Despite pre-tax profit of £48.4m Marshalls closes factory manufacturing drainage products.
Landscape products company Marshalls has announced a 4% decrease in profits for 2004 in what the firm described as challenging market conditions.
Profit before tax for the year ended 31 December 2004 fell to £48.4m from £50.4m in 2003. The company blamed the profit fall on higher interest costs caused by the financing of a return of £75m to shareholders.
Like for like sales increased by 1% with acquisitions adding a further 2.7%. Though overall sales decreased slightly which Marshalls blamed on excessive rainfall during 2004. Turnover was £362.3m and dividend per share increased by 8.2% to 11.9p.
After weak sales of drainage products in 2004 Marshalls has decided to close a manufacture facility in Halifax and transfer production to its remaining manufacturing sites. The company blamed lower infrastructure spending for the fall in sales.
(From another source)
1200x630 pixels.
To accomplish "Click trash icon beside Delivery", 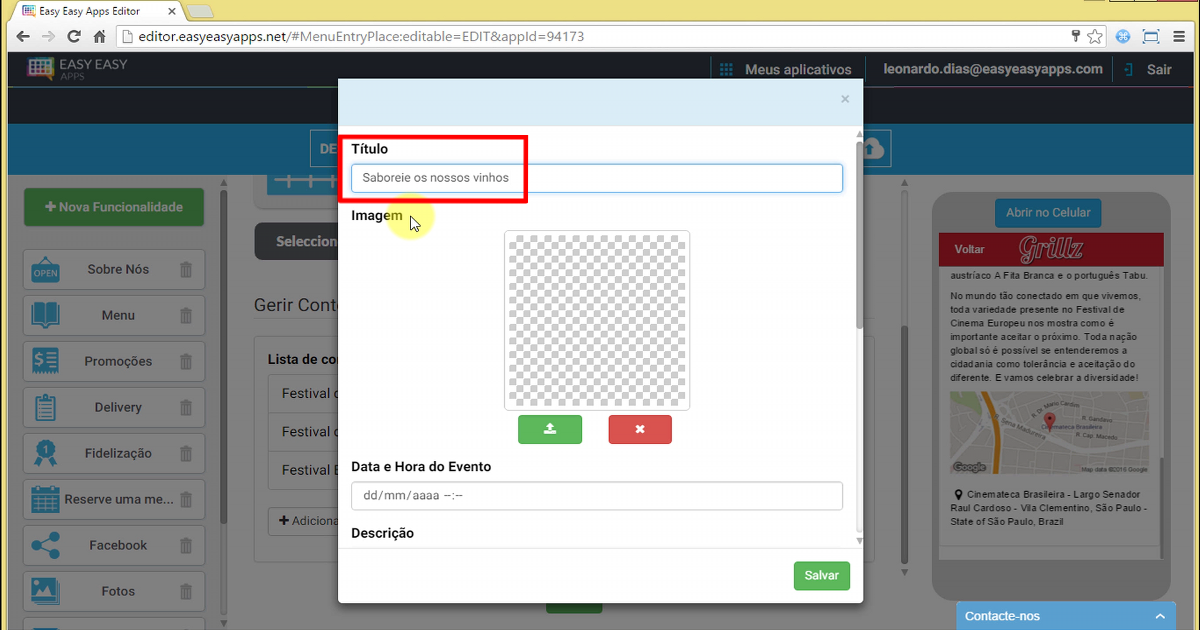I will (185, 407).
The one off cost of closing the factory will be £1.5m to £2m.
Sales in landscape products increased by 5%, and in clay products sales were up 6%. However Marshalls concluded that the clay products business had little prospect of improving on fifth position in the UK market and sold it to Hanson on 1 January 2005 for £65m.
Marshalls said £31m of exceptional profit had been generated by the sale and it would explore acquisition and investment opportunities in 2005. If no investment opportunities arose Marshall said it would consider returning more cash to shareholders.
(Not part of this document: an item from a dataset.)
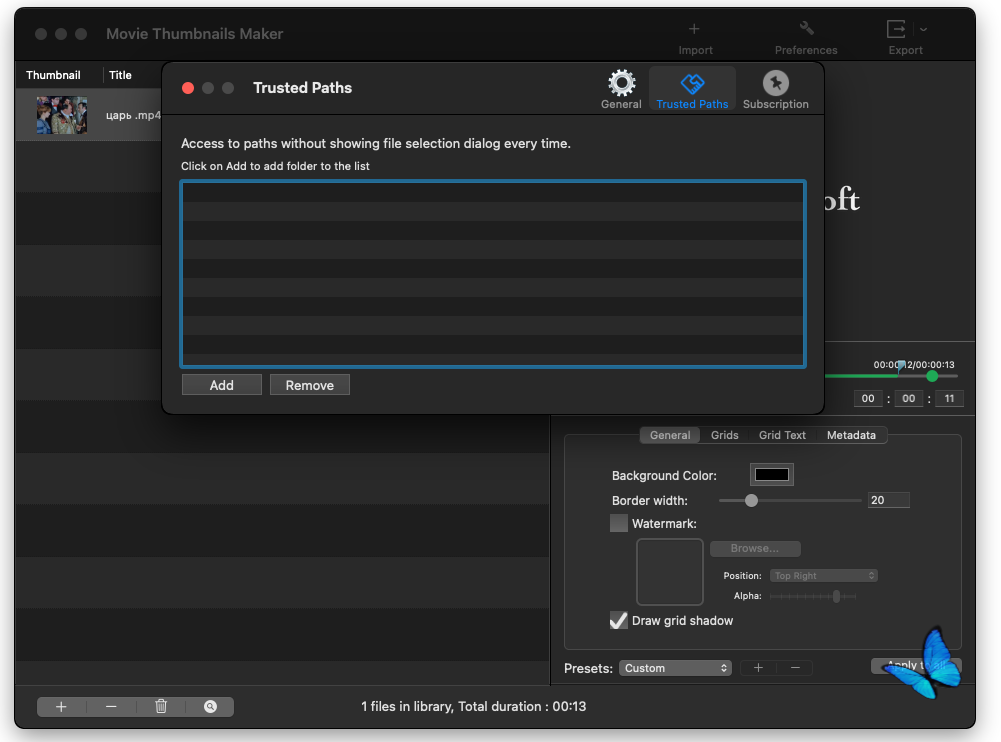The height and width of the screenshot is (742, 1001).
Task: Expand the Export dropdown arrow
Action: [x=924, y=29]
The company said it expected the challenging market conditions to continue into 2005 and said that it had already taken action to cut overheads and production levels in the final quarter of 2004.
Chief executive Graham Holden said: “The exciting new products and services that are being launched, tight control of costs and continued improvements in our manufacturing techniques and service performance allow us to face the future with confidence.”